### What is needed
Rewrite the data starting with the line with "You are a computer-use" and going on through the line with "This screenshot has width=474, height=613.", changing "Instruction" to "Command" and leaving everything else unchanged. Omit the pictures from your output.

### Record list
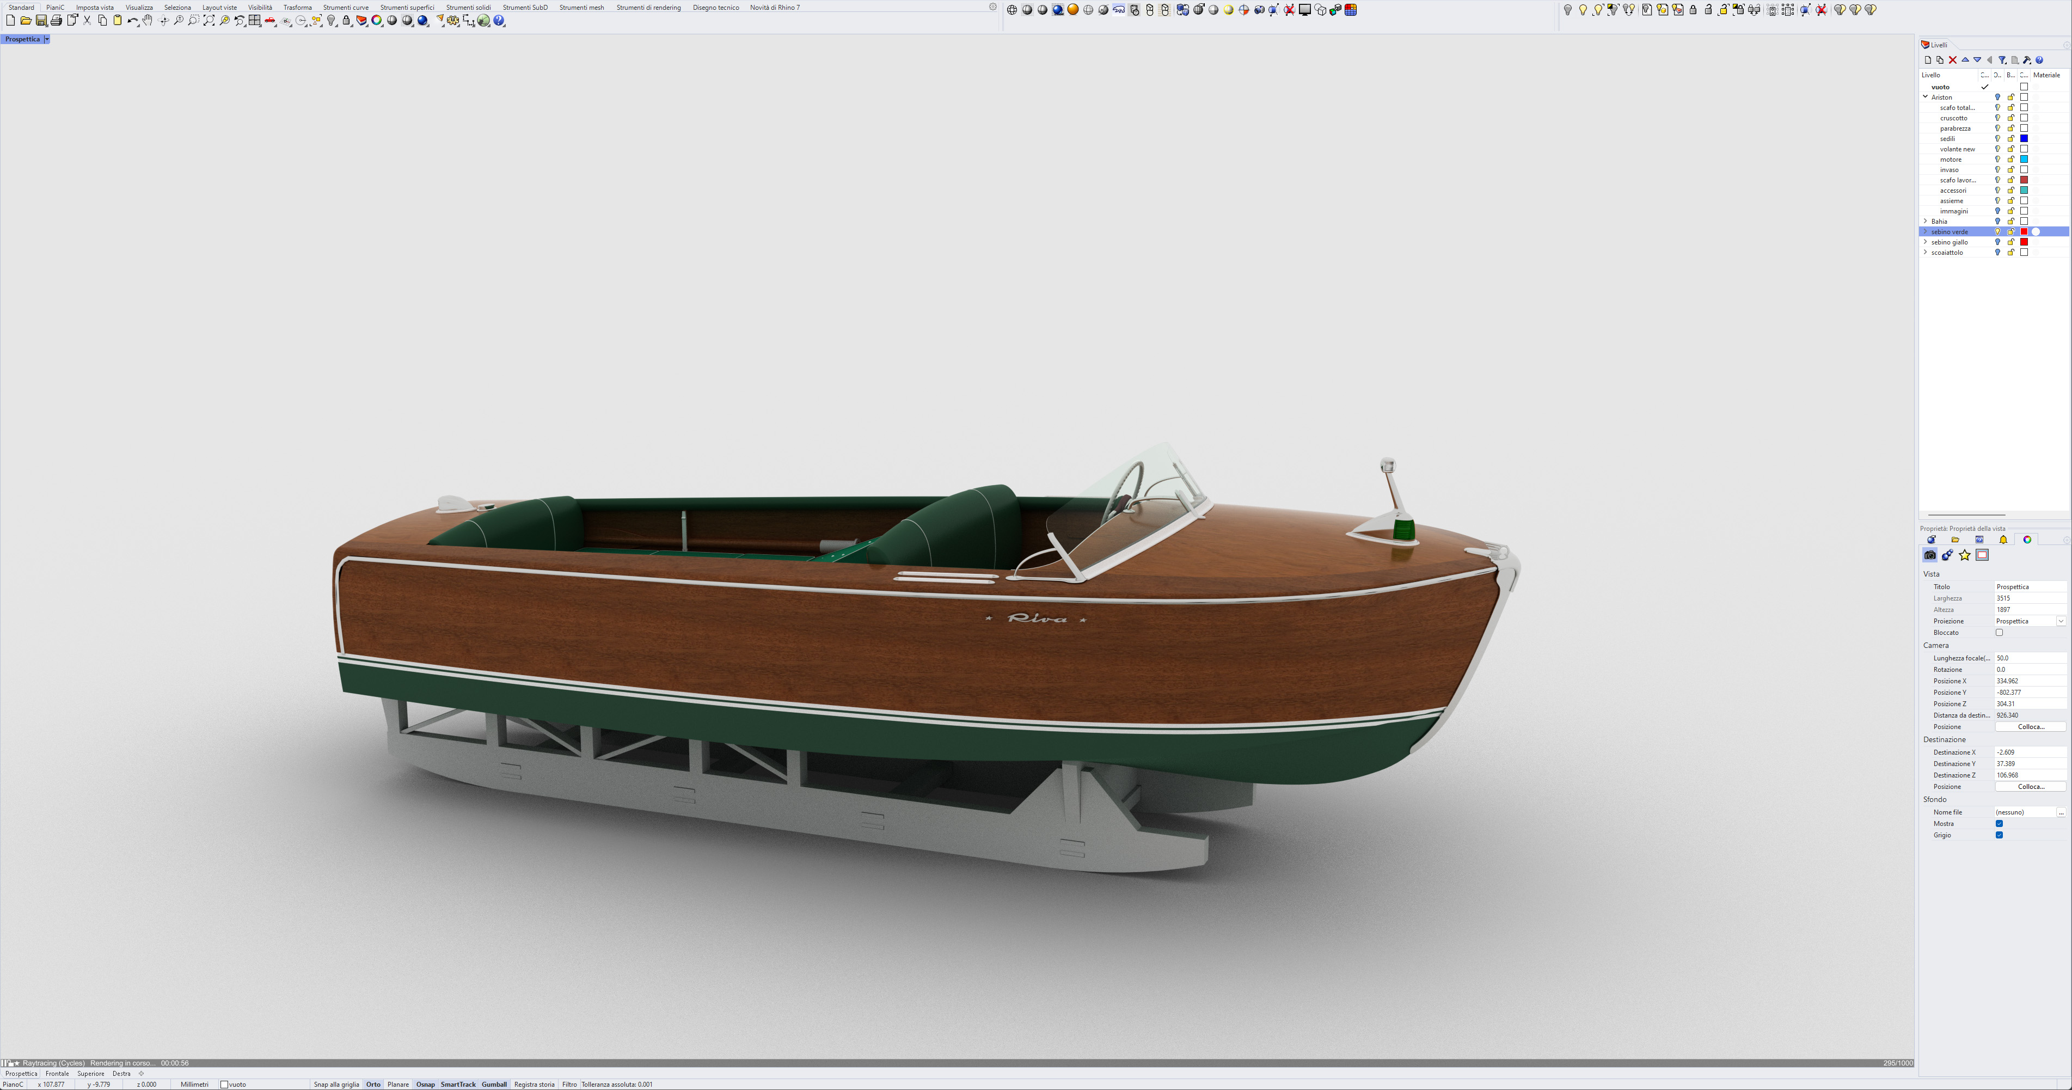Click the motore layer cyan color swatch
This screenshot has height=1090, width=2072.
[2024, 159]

---

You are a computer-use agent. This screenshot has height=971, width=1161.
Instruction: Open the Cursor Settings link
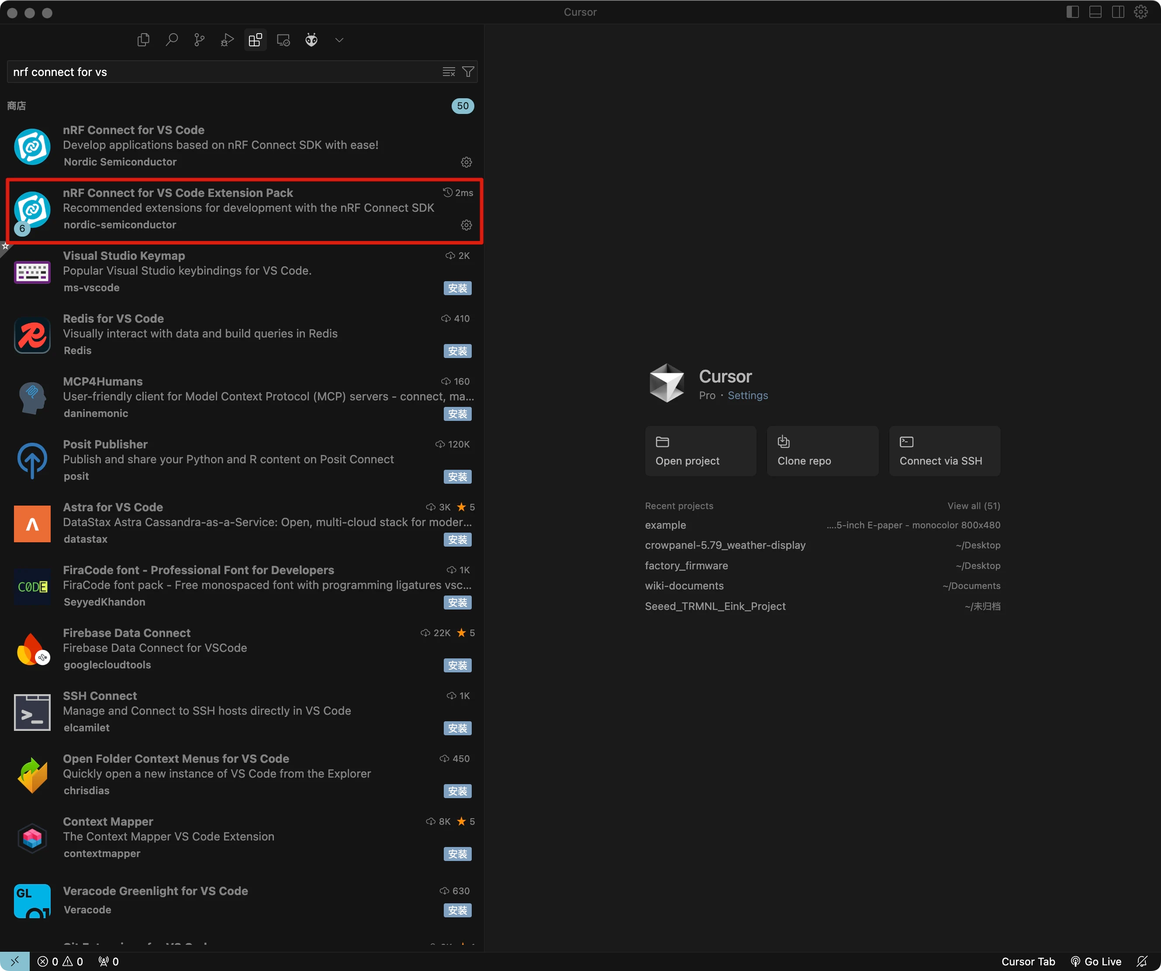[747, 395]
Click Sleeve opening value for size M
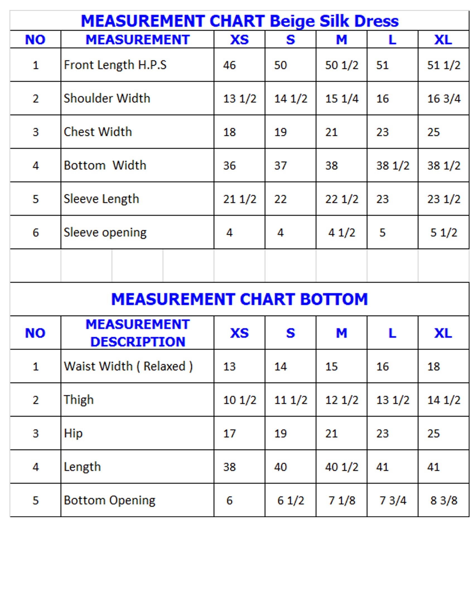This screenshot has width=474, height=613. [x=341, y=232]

### Expected answer
You are a computer-use agent. This screenshot has height=971, width=1161.
Command: Open the Cursor Settings link
[747, 395]
Click Sleeve opening value for size M
This screenshot has width=474, height=613. [x=341, y=232]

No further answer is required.